Он щелкает пальцами, наклоняясь вперед, пока его лицо не оказывается рядом с моим.
‒ Точно! Команда по плаванию, когда она толкнула ту девушку за две секунды до нашего старта, и все потому, что услышала, что она представляет угрозу.
‒ Это среди прочего.
‒ Как в тот раз, когда я спас тебя от ее библиотечных выходок с йогуртом? ‒ он приподнимает идеальную бровь, и я на секунду растворяюсь в нем.

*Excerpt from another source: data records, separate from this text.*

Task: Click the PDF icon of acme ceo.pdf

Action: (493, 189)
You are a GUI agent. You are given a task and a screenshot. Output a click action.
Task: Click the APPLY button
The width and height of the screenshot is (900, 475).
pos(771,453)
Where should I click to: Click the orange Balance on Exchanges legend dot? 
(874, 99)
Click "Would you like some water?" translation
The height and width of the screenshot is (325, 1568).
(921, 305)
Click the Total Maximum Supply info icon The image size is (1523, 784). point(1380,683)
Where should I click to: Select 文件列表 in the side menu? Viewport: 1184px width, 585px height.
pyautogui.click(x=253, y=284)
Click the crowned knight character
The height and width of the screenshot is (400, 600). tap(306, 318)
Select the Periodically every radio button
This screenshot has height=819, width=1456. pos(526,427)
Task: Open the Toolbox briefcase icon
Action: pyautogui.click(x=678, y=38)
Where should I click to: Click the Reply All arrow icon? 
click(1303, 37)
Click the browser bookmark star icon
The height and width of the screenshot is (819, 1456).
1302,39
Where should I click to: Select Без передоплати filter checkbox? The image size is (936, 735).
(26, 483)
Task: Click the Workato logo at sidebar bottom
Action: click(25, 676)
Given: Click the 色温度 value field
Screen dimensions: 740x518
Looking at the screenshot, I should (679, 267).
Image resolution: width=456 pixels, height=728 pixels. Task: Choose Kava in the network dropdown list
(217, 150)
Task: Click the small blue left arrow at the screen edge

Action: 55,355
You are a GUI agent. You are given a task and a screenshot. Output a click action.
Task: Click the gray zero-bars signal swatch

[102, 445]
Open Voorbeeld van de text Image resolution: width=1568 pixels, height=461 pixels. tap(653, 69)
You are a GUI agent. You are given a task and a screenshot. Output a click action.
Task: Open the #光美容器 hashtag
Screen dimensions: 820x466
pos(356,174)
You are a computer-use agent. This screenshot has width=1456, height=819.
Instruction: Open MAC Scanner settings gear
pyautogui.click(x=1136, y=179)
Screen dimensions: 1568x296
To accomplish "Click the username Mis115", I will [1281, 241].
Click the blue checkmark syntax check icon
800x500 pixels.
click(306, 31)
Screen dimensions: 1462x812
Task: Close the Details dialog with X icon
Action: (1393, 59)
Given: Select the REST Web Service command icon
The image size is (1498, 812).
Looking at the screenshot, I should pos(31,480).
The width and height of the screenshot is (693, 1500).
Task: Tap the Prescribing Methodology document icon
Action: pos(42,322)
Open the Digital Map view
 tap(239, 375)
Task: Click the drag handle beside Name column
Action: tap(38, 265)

Единственный человек, не считая моего дяди, с которым я действительно чувствовала связь, и рядом с которым мне было комфортно. Я хотела бы заводить друзей так сильно, как этого хотел друг для меня, но правда была в том, что мне это было неинтересно. Он дал мне все, что мне когда-либо было нужно в друге, и даже больше.
‒ Я намеренно не упоминала об этом… ‒ я прячу смешок за ухмылкой.
Он наклоняется вперед, накручивая мои волосы на палец.
‒ Когда ты собираешься понять это, Лонни? ‒ он наклоняется вперед, нежно целуя меня в лоб. ‒ Я всегда буду спасать тебя.
Кровать подо мной трясется, и я стону, вытирая слюну со рта и прогоняя сон с глаз. Я чуть съезжаю вбок, когда вспоминаю, что еду верхом на настоящем гребаном Драконе.
Дракон!
Слегка приподнимаясь, я смотрю вниз и вижу очертания острова. Сейчас я мало что могу разглядеть, но неровные края утеса и парящие над ним облака песка заставляют меня спрятать лицо в воротник рубашки, чтобы отфильтровать частицы. Дракон подо мной наклоняется вперед, слегка пикируя к тому, что выглядит, как остров, и чем ближе мы становимся, тем больше я понимаю, что это за место. Я читала «Книгу кошмаров» больше раз, чем могу сосчитать, пытаясь найти способ почувствовать связь с миром, в котором я не выросла, и, почти уверена, что это тот остров, о котором в ней говорится.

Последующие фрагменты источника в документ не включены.